Pull out every line below containing the word "computer".

Entries taken from a collection:

^^^^

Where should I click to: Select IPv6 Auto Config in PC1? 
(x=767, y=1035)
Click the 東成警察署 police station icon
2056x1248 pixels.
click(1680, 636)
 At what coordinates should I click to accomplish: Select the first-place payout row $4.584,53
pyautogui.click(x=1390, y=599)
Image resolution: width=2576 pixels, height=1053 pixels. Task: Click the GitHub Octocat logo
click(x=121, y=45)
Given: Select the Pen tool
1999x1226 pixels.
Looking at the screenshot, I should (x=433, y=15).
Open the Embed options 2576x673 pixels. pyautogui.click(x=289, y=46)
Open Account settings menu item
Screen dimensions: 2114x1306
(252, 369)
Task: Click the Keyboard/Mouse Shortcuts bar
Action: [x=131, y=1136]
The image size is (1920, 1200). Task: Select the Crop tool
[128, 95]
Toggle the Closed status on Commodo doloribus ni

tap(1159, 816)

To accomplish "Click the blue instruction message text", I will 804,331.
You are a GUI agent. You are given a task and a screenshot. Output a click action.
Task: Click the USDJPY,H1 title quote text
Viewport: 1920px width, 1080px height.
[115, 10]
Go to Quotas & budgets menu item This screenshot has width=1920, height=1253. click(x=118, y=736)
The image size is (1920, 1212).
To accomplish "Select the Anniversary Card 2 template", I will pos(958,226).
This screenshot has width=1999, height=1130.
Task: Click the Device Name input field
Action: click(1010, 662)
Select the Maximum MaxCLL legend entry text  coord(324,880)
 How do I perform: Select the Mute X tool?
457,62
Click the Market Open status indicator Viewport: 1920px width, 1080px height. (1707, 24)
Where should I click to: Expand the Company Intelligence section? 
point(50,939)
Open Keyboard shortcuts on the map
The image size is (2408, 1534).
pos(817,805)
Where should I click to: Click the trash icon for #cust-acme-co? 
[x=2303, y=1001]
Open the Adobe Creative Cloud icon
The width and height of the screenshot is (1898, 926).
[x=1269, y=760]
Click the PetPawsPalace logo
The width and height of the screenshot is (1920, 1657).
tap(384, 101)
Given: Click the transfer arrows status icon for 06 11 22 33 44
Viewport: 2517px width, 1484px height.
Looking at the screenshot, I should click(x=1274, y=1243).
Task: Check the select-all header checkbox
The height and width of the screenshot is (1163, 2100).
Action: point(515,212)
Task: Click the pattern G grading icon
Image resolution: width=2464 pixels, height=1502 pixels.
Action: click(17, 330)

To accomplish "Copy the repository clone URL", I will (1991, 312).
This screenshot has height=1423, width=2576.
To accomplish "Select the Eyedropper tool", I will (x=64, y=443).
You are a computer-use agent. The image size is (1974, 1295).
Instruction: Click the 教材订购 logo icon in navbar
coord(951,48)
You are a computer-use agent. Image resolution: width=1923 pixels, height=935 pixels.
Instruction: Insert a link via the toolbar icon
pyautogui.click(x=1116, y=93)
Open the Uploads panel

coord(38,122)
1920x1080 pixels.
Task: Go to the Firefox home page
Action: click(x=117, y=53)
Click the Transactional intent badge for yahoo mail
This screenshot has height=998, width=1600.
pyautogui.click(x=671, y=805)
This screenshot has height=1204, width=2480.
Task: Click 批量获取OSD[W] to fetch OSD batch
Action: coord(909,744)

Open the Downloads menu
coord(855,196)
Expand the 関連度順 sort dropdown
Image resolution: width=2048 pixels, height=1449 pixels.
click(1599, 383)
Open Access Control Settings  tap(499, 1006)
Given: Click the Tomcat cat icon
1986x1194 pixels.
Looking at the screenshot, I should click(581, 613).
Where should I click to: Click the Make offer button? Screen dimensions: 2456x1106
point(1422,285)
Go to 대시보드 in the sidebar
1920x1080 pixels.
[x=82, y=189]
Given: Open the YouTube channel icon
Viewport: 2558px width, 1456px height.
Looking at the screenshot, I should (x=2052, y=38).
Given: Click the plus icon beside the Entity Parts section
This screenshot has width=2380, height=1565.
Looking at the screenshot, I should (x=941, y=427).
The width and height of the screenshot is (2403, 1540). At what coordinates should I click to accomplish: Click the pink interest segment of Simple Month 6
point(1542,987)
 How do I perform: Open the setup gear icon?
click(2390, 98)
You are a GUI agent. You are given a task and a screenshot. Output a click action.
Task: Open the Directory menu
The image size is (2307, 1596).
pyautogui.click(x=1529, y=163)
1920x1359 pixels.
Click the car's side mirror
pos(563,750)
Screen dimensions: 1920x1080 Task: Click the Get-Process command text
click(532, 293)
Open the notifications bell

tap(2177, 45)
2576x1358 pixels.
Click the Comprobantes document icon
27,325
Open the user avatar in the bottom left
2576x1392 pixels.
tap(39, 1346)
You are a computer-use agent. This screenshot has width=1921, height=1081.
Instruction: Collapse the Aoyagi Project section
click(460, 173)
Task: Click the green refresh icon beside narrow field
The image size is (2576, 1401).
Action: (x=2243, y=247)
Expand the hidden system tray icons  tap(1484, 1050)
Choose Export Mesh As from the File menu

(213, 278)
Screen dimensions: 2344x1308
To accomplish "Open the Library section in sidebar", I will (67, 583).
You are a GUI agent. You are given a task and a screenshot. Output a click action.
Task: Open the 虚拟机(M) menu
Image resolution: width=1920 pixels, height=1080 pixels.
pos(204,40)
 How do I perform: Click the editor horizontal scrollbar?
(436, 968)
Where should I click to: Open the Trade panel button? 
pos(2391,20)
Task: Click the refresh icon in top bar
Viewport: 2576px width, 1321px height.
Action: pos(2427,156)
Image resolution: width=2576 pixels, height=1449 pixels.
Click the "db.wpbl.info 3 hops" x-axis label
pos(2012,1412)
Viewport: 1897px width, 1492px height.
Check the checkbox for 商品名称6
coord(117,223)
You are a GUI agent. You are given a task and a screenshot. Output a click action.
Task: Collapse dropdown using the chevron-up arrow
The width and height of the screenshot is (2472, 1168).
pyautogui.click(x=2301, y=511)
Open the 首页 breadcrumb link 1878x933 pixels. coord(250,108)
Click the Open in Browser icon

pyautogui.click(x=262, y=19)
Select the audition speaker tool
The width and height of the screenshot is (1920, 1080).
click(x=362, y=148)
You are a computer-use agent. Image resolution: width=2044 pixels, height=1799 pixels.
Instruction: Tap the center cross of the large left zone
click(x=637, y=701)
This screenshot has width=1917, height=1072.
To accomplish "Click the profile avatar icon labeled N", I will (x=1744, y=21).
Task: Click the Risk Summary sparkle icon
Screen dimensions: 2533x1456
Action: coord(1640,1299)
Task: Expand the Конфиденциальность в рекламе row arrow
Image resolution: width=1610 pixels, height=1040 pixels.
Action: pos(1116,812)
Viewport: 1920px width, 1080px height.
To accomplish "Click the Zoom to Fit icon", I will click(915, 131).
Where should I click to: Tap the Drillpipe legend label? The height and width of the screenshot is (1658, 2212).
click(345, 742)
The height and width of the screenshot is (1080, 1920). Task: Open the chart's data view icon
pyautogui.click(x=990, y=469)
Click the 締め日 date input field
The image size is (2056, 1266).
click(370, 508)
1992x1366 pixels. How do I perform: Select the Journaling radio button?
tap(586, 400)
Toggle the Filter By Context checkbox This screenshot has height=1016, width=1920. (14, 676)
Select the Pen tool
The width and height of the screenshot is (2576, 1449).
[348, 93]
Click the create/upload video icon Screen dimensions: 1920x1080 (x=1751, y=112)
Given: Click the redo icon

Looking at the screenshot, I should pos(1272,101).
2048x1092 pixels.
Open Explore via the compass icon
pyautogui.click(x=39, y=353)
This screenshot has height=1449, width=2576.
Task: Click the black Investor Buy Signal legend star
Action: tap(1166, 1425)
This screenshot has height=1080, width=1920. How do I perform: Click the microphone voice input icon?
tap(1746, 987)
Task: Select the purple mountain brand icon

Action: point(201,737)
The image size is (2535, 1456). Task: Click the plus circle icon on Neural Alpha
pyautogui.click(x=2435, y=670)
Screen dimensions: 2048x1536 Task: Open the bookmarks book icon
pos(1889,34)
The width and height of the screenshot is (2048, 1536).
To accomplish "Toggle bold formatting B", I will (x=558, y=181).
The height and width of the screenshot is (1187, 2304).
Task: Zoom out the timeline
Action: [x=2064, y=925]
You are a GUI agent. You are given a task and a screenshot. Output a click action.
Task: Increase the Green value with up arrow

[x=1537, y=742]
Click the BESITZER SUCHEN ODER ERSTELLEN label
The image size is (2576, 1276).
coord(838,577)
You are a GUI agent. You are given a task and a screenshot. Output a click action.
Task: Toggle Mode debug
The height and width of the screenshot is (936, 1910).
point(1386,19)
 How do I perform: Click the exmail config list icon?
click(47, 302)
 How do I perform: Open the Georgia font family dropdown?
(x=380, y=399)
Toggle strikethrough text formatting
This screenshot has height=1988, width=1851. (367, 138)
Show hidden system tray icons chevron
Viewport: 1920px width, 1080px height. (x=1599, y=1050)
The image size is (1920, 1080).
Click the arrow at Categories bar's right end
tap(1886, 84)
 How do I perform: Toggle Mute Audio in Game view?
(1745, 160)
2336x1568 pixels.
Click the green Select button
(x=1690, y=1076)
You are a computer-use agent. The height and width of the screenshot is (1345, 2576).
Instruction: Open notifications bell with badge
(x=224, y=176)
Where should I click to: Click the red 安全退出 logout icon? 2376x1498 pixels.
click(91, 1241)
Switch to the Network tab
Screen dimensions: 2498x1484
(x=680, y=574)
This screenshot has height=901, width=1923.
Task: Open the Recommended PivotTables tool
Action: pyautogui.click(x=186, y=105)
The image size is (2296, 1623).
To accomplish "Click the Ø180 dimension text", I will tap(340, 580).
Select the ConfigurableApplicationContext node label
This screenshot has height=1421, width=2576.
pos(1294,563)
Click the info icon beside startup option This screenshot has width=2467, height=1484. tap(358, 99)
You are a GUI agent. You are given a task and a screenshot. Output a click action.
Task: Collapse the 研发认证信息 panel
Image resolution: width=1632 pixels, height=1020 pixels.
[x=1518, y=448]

^^^^

◆ **EXERCISE RESPONSE**:
You are a computer-use agent. The image size is (1974, 1295).
You are a computer-use agent. Image resolution: width=1923 pixels, height=935 pixels.
You are a computer-use agent. This screenshot has width=1921, height=1081.
You are a computer-use agent. Image resolution: width=2044 pixels, height=1799 pixels.
You are a computer-use agent. The height and width of the screenshot is (1345, 2576).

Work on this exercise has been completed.